十分な1次空気が煙突トップまで達する。エアの追加は温度を下げるだけっしょ!

(筆者の超意訳)

上記の引用で今回の記事は全て終わってしまうのですが、記事をそのまま信用する訳にはいかないので

自分なりの方法で、燃焼室に温度計をセットして実験を繰り返しました。

すると、結果は・・・・

引用通りの結果となりました。

 

別に2次燃焼空気を入れたい人はじゃんじゃん入れて貰って良いんですよ。

ただ、私がデータロガーで温度の変遷をロギングした所、燃焼のピークが過ぎた時に2次燃焼用空気が多いと温度が低下しました。

 

薪ストーブのエンジンは高温に暖められた空気の浮力なので、装置を内部から冷却するのは致命的なハンデを背負い込むことになると考えます。

別の角度から考えれば、空冷のエンジンみたいな物で、薪を投入して燃焼のピーク到達までは燃焼空気の補助になるでしょうか、ピークアウトすれば補助が逆回転して、高温に保つべき部分へ燃焼温度と比べて明らかに低温の空気を送りこみます。

私の実験では2次燃焼用空気が無くても、1次空気で十二分に燃焼しました。

ロケットストーブの核心は、装置内部に設けた断熱2重煙突部分で高温を作り出すことなので、逆作用する追加エアは不要だと言うのが私の考えです。

高温が最高なのか?

高温状態を作り出し、木から発生する可燃性ガスを燃やし尽くすアプローチには同意します。

しかし、高温になればなるほど上昇気流が強くなって、強烈な吸気力を発生します。 

適度な吸気力なら都合が良いのですが、ロケットの様にゴーーーッと燃えると、お部屋の暖房に使い切れなかった熱を煙突から排出してしまうのが勿体ないです。

このときに、空気の供給を絞っても、燃焼室より後ろが高温なので強力な上昇気流が暖まった空気を排出します。

住宅に例えるなら、隙間が多いお部屋を目一杯暖房すると、暖かいほどに暖気が寒い方へ移動し、ほんのちょっとでも隙間があると猛烈な勢いで冷気が侵入します。

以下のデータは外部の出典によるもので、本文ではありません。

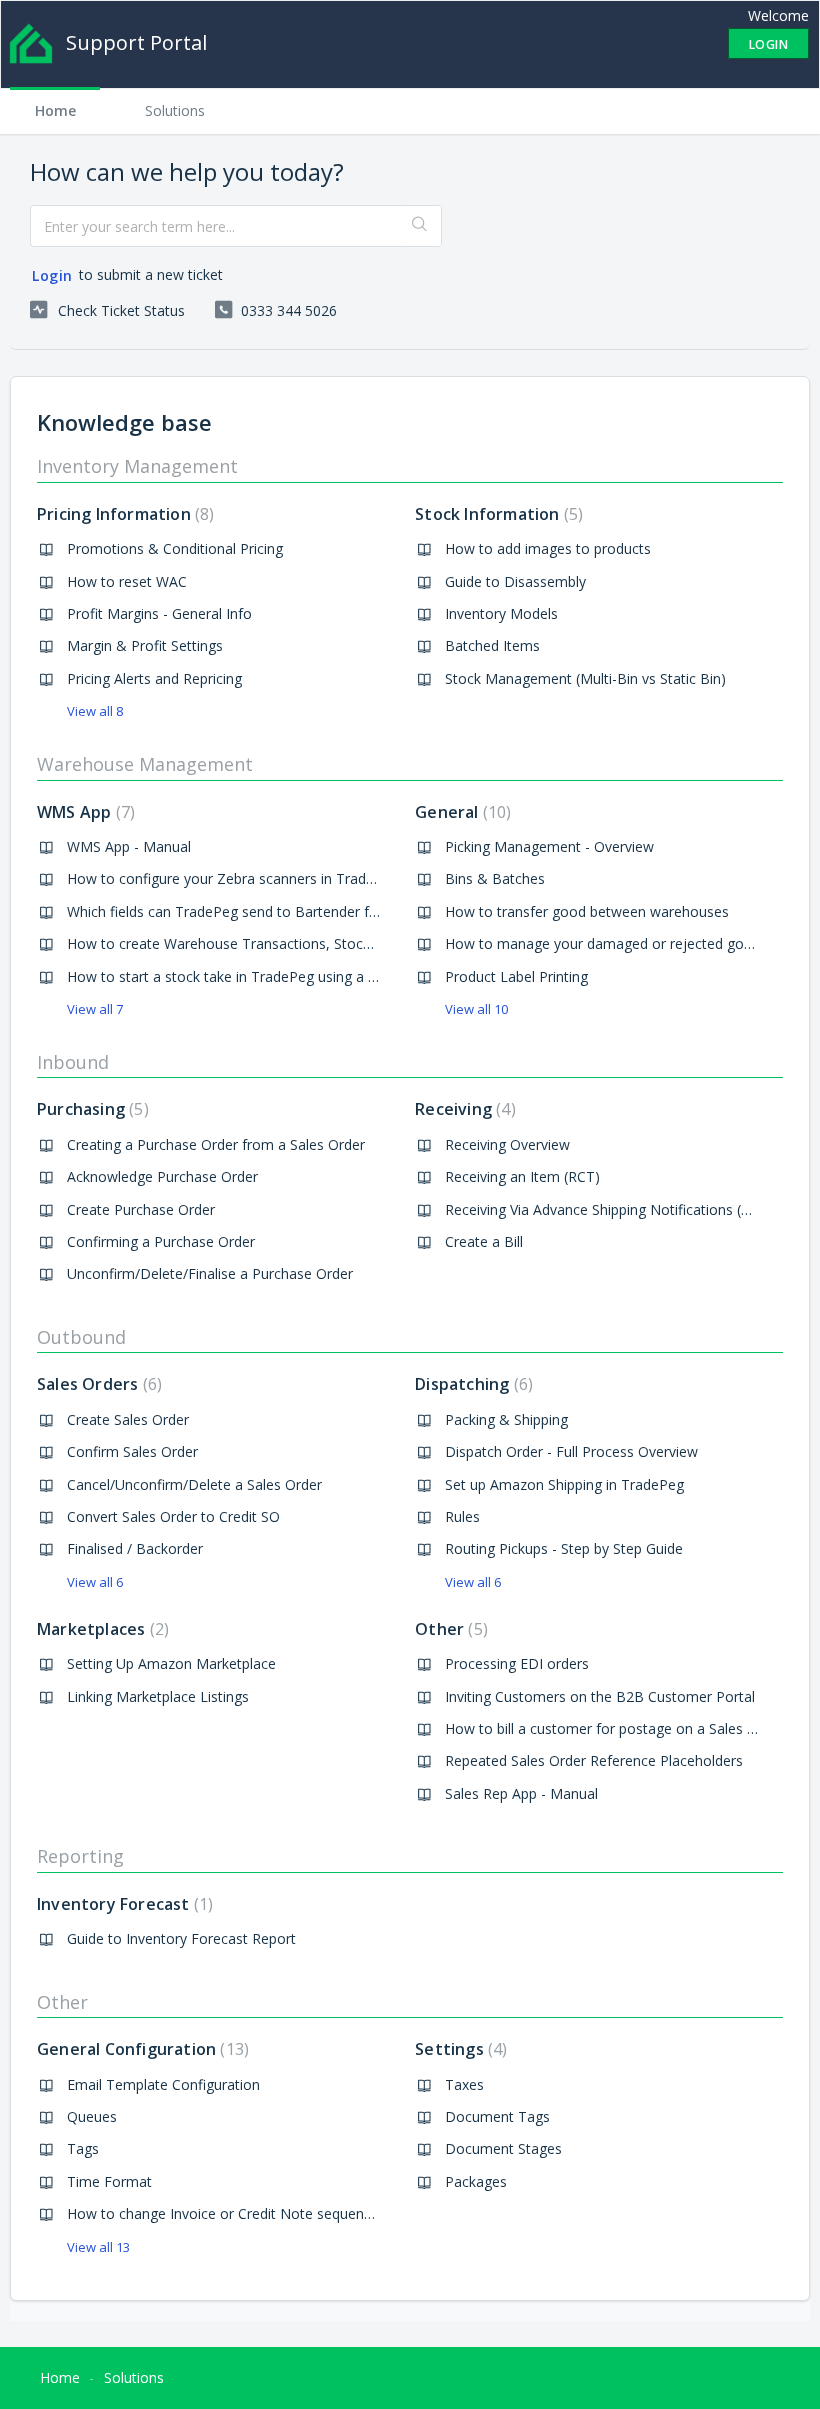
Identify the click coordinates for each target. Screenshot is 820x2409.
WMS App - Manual (129, 846)
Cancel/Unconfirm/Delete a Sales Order (194, 1484)
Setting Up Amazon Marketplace (171, 1663)
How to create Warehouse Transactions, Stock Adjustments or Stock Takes (312, 943)
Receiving (462, 1109)
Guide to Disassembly (515, 581)
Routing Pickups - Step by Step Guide (564, 1548)
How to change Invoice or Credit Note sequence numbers (253, 2213)
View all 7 (95, 1009)
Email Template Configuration (163, 2084)
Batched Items (492, 645)
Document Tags (497, 2116)
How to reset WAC (127, 581)
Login (52, 275)
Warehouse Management (145, 764)
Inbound (73, 1062)
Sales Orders (97, 1384)
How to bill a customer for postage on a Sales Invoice (619, 1728)
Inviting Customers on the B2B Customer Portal (600, 1696)
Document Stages (503, 2148)
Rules (462, 1516)
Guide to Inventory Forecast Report (181, 1938)
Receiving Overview (507, 1144)
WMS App (83, 812)
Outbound (81, 1337)
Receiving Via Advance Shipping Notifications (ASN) (609, 1209)
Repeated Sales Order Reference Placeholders (594, 1760)
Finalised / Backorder (135, 1548)
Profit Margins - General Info (159, 613)
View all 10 (476, 1009)
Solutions (175, 110)
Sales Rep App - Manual (521, 1793)
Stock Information (496, 514)
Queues (92, 2116)
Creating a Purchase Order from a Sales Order (216, 1144)
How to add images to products (548, 548)
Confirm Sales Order (132, 1451)
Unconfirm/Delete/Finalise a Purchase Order (210, 1273)
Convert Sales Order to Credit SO (173, 1516)
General (460, 812)
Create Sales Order (128, 1419)
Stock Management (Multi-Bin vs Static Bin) (585, 678)
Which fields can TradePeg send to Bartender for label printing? (271, 911)
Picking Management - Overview (549, 846)
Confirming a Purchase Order (161, 1241)
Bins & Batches (495, 878)
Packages (476, 2181)
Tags (83, 2148)
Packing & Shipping (506, 1419)
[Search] (420, 226)
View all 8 (95, 711)
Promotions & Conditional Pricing (175, 548)
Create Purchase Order (141, 1209)
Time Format (109, 2181)
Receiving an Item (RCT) (522, 1176)
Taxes (464, 2084)
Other (449, 1629)
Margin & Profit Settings (145, 645)
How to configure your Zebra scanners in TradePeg (233, 878)
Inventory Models (501, 613)
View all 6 (95, 1582)
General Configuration (140, 2049)
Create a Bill (484, 1241)
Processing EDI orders (517, 1663)
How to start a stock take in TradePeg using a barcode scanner (271, 976)
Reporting (80, 1856)
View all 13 (98, 2247)
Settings (458, 2049)
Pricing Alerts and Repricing (154, 678)
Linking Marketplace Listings (158, 1696)
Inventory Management (137, 466)
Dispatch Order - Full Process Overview (571, 1451)
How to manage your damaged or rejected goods (606, 943)
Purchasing (90, 1109)
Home (55, 110)
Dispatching (471, 1384)
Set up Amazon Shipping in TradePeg (564, 1484)
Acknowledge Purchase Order (162, 1176)
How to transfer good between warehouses (587, 911)
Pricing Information (123, 514)
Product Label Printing (516, 976)
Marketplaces (100, 1629)
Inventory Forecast (122, 1904)
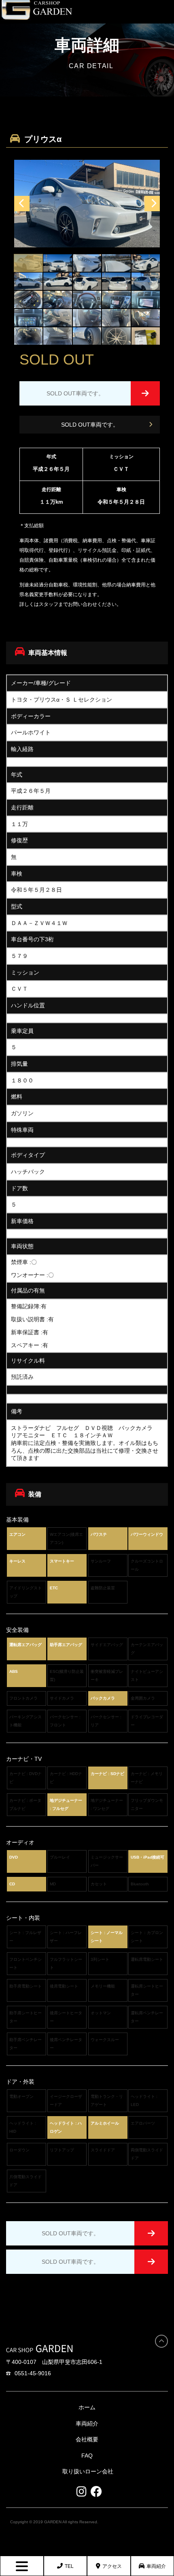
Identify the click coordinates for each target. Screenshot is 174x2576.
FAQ (87, 2455)
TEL (69, 2566)
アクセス (112, 2566)
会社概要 (87, 2439)
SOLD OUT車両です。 (90, 424)
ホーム (87, 2407)
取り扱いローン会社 (87, 2471)
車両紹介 (156, 2566)
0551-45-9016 (33, 2373)
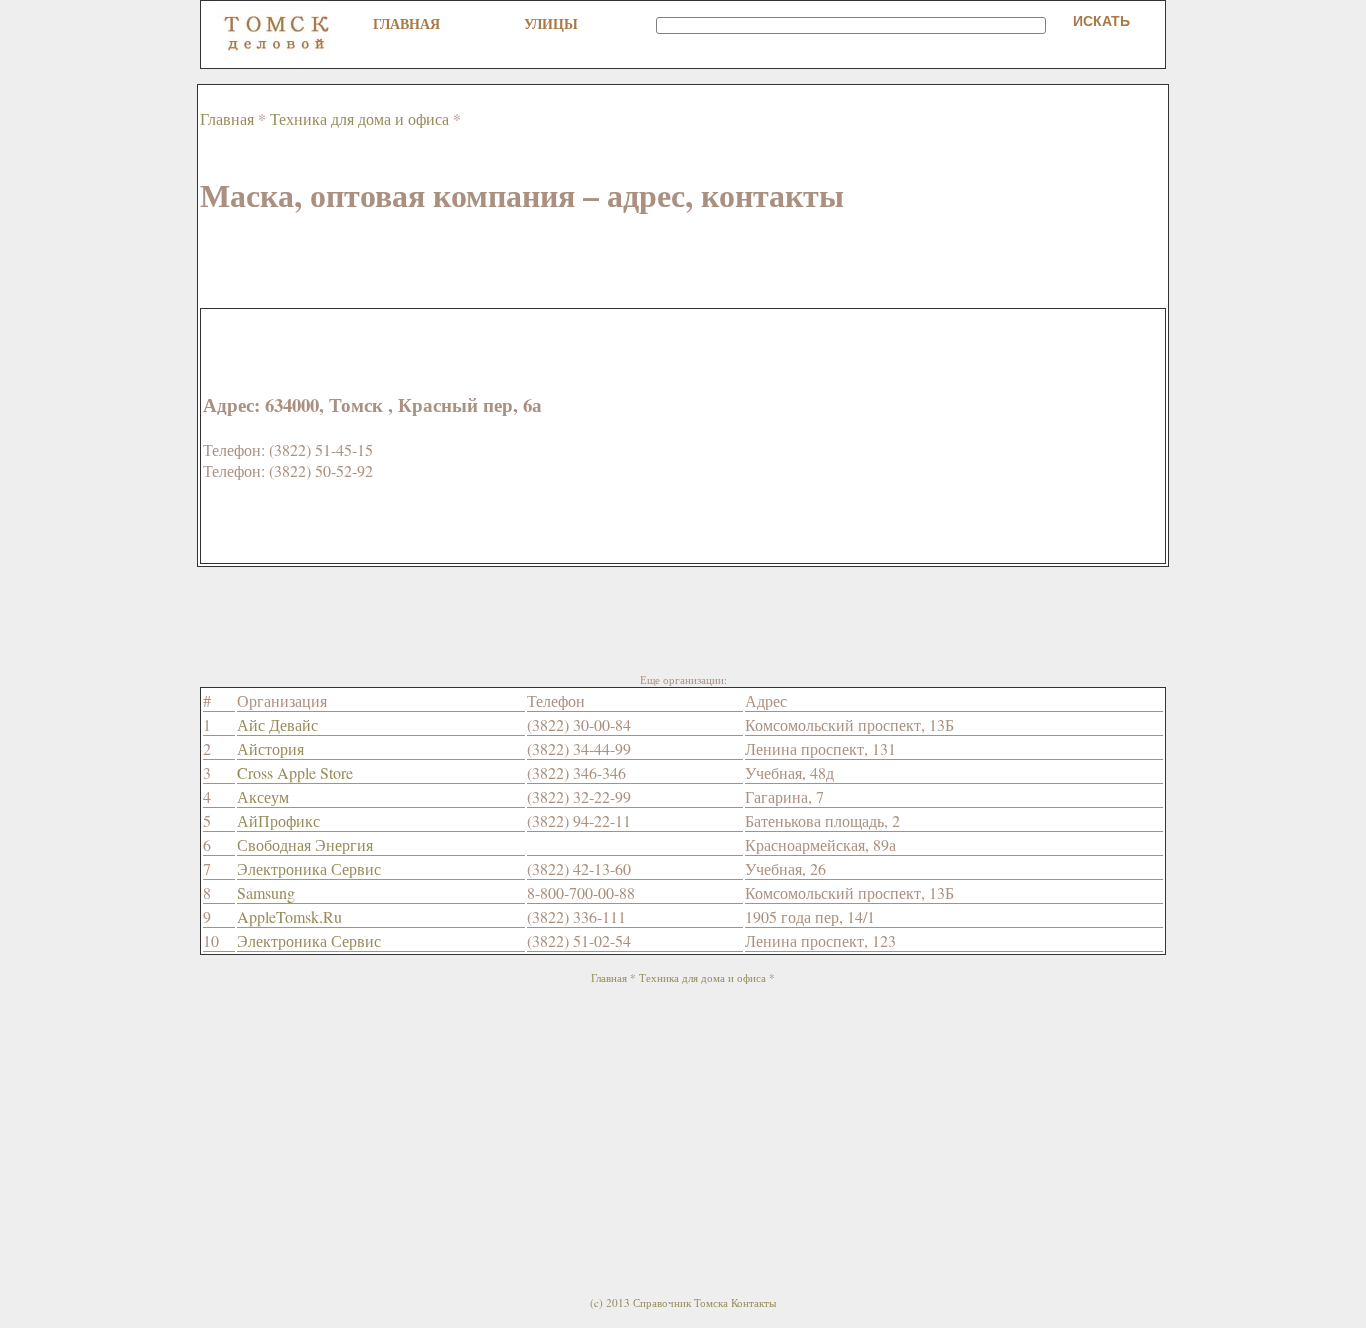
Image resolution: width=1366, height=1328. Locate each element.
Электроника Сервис (309, 868)
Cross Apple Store (295, 772)
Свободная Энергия (305, 844)
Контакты (753, 1302)
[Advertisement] (564, 263)
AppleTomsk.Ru (289, 916)
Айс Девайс (277, 724)
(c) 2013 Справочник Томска (659, 1302)
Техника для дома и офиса (359, 118)
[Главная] (277, 50)
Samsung (266, 892)
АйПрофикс (278, 820)
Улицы (551, 23)
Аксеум (263, 796)
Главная (406, 23)
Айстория (270, 748)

気密性が住宅の温度変化に重要な因子であるように、薪ストーブは排気ダンパーで熱をなるべく逃がさないようにしながら連続運転する事が大切では無いのでしょうか。

ここでのポイントは

気体の温度と、上昇気流の力は1次関数に近いと言う事です。

まとめ

今まで薪ストーブの開発は失敗の連続でした。

しかし、失敗をすると意味不明な線が書かれた失敗切符を手にすることが出来るのです。

そして、失敗切符を何枚もコレクションしてつなぎ合わせると、成功への道筋が表れる。

私のイメージする製品開発はこんな感じでしょうか。

 

だれに教わる事が無くとも、失敗と言う経験が最高の教科書になりました。

気体の温度と上昇気流の力関係は、何十万円もする舶来品から5千円のブリキストーブまで全てのストーブに共通する本質的な性質であり

本質を理解する事が、製品改善への大きな力になると考えます。